There is a phrase in the French language – déformation professionnnelle – which describes one’s tendency to perceive every situation through the biased eyes of one’s profession. But consider the constant shape-shifting of reality for a man with armloads of professions: inventor, farmer, author, diplomat, ambassador, drafter, architect, teacher, United States President, archaeologist and onward.
Jefferson, Wine Lover
Thomas Jefferson was all of these things; he was pretty much whatever he wanted to be, whenever he wanted to be it. And yet he was precise in many ways when it came to wine, one of his great loves. There seems to be a persona, a TJ (as they say in his home state of Virginia) bailiwick that wraps up the presence that wine writers and tasters, even today, strive to accomplish. The man was excellently positioned – in finances, social position, curiosity, taste and perspective – to be the resident wine expert for these United States.

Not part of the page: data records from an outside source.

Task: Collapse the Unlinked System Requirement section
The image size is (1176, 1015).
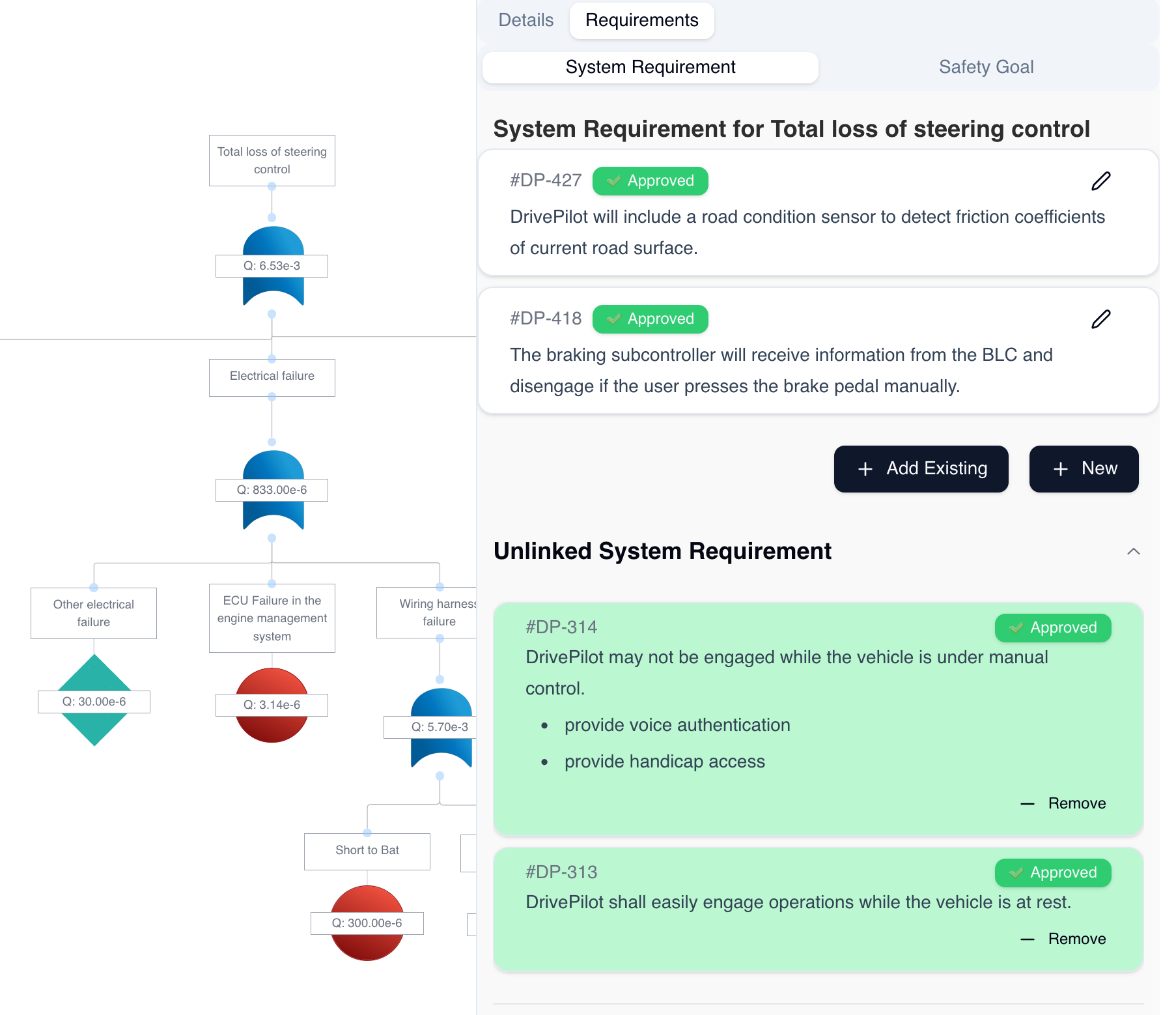Action: pos(1133,552)
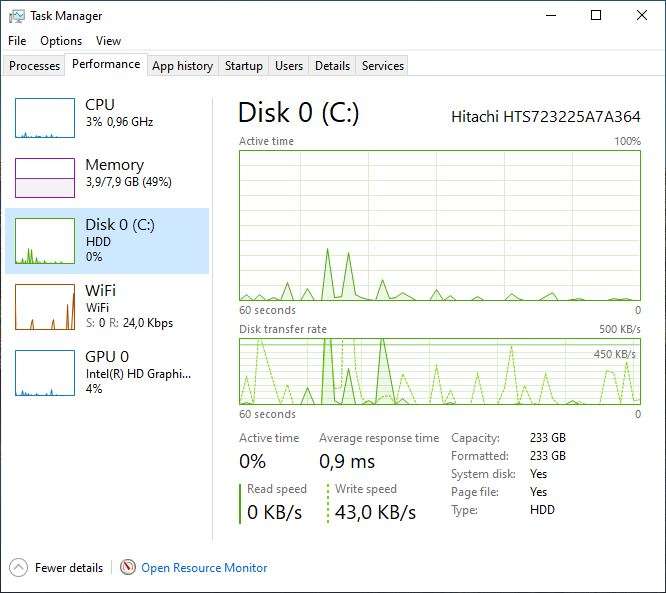Open the View menu
This screenshot has width=666, height=593.
point(108,41)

Still today he is considered one of the leaders in wine writing, having diligently documented his affairs relating to wine, a resource to which one turns – again and again – to understand the history of drink.

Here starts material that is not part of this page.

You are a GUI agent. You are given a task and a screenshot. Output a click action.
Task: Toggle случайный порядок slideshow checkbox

The Drouhin cellars in Beaune, Burgundy are ancient and would have been present when Jefferson visited. Credit: Jill Barth
Jefferson in Burgundy
His love for Burgundy wine was no secret, as his correspondence and writings confirm. From his letters to his connection in France, Etienne Parent , dated January 22, 1789:
For several weeks now, Sir, I have wanted to order from you a shipment of Meursault. But the season has been so rude that I thought it would be better to await milder weather. The delay has lasted to the point that I now find myself with a pressing need. I ask you therefore to send me immediately two hundred and fifty bottles of wine, Meursault “Goutte d’Or”. I have become so attached to that of Mr. Bachey of the 1784 vintage that if he still has any of it I would prefer it.*
Jefferson toured France and parts of Europe during his ambassadorship in 1787 and again in 1788, and it was during the earlier trip that he spent time in Burgundy, on a long-scale road trip from Paris to Aix-en-Provence to attempt to relieve an injured wrist (said to have been hurt while jumping a fence to either impress a lady, or in exuberance for his love of a lady – either way, said lady was married – and English – and by the time he headed for Provence she was gone) in the healing waters found there.

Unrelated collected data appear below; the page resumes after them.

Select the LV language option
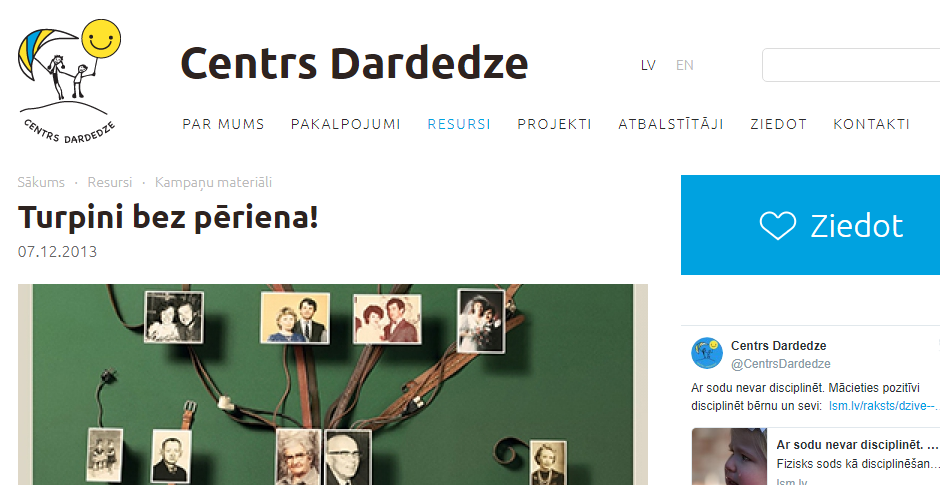click(648, 65)
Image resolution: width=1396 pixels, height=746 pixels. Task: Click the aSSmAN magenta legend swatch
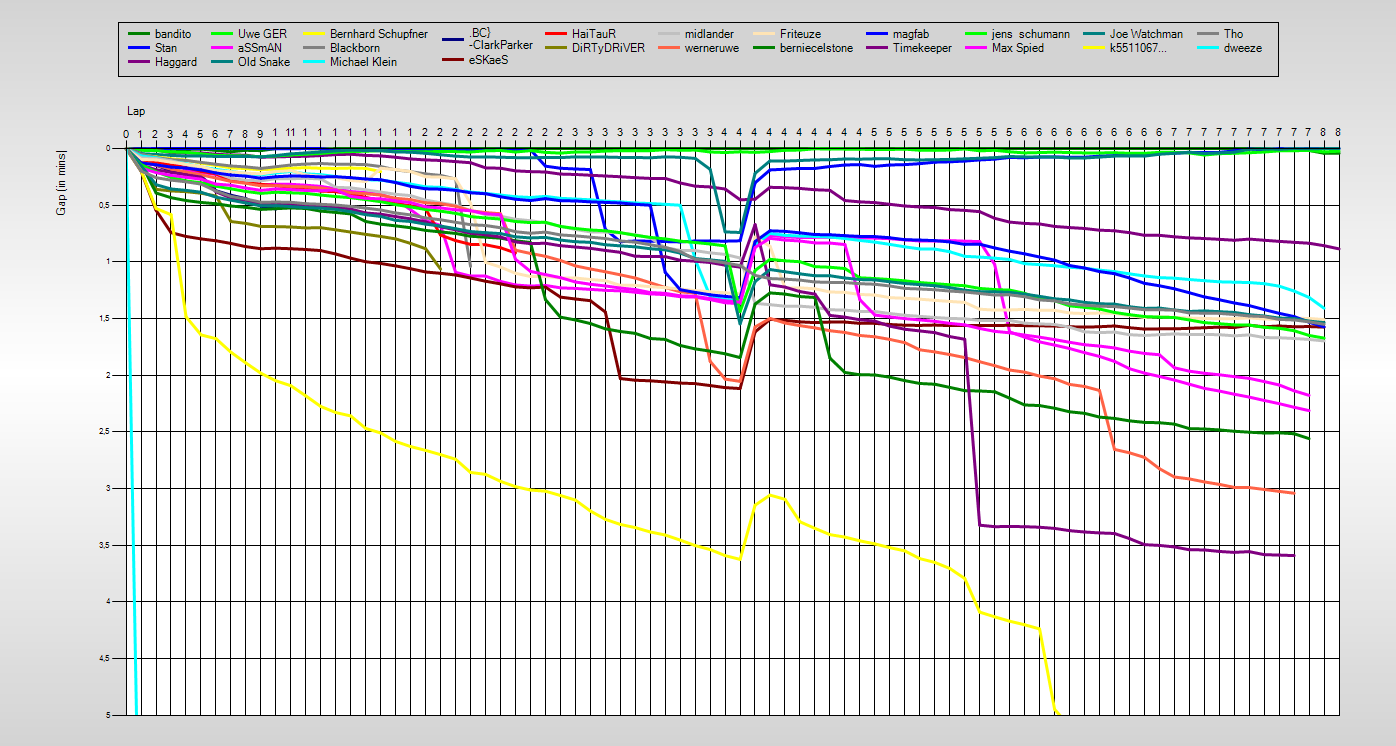coord(222,48)
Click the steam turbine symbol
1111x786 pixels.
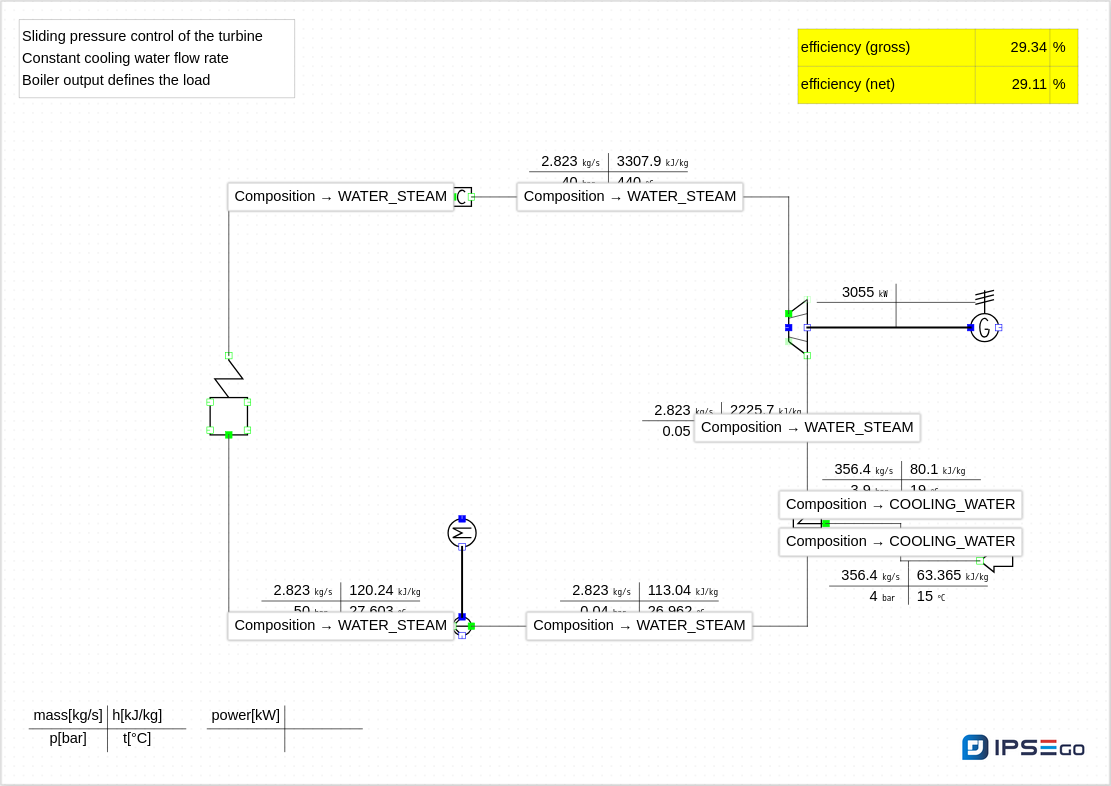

While in Burgundy he took notes, regarding the villages he observed, what he ate and commentary on his surroundings. In Dijon he said, “The people are well-clothed, but it is Sunday. They have the appearance of being well fed.*” He went on to describe the wagons that hauled wine through town. Having visited Jefferson’s Monticello – near Charlottesville, VA – I’ve come to understand something about Jefferson that was made clear in every nook of his home: he was a curious and unlimited inventor, and his inventions were in use on his vast mountain-top farm, often in effort to make life easier, perhaps more enjoyable. In his sunflower yellow dining room (absolutely uncharacteristic and indulgent in his day) there is a dumb waiter, which he conceived and constructed, in order to bring wine up to the table from the wine cellar. The notes on the wine wagon were, undoubtedly noted in order to one day make wine transportation easier, and thus narrowing the chance of an “pressing need” to close in on him again.
He also noted, several times, the stone walls enclosing Burgundy vineyards. Many references were made to nearby waterways and roadways, methods for transporting wine. These themes: the people, how they grow wine grapes (and other crops) and how they transport them – are more prevalent in the traveling notes that tasting descriptions. In some instances he notes a wine a good or bad, but often the price is indicated – from the grower’s point of view, “Montrachet sells at 1200#*.” , for example, rather than, “One can purchase Montrachet for 1200#.”.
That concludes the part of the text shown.